EXERCISE DETAILS: Without pictures, repeat exactly the lines from the one containing "Sort by Статус column header" through the end of the entries.
***** DATASET RECORDS *****
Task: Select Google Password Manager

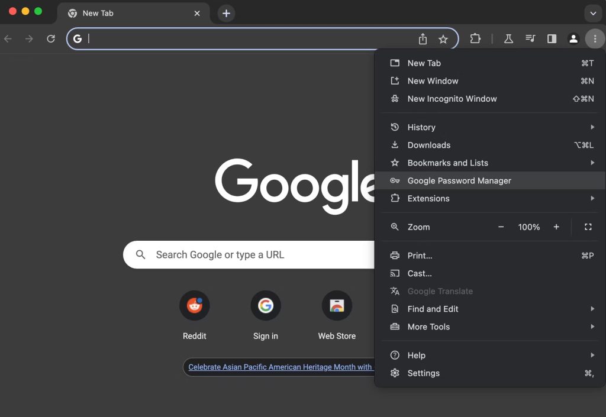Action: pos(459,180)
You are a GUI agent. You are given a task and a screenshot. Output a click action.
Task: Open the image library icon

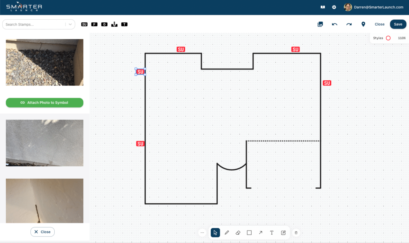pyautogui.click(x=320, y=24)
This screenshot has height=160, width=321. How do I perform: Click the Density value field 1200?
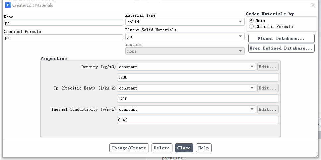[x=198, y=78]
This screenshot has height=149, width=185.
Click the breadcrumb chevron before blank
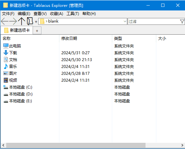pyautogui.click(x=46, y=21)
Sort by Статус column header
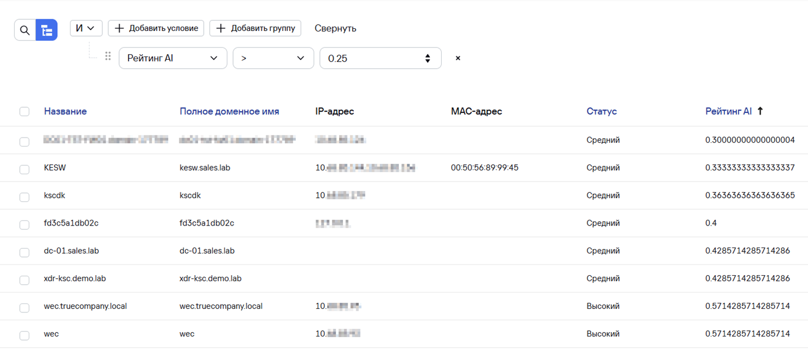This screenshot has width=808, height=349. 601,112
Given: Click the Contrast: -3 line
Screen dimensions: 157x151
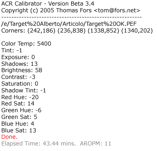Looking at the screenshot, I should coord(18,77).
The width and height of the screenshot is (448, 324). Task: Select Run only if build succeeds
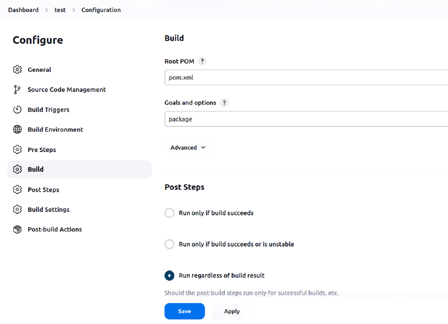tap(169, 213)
*****
RESULT OF THIS TASK:
Sort by Статус column header
This screenshot has width=808, height=349. 601,112
Given: Click the Contrast: -3 line
Screen dimensions: 157x151
Looking at the screenshot, I should coord(18,77).
The width and height of the screenshot is (448, 324). Task: Select Run only if build succeeds
tap(169, 213)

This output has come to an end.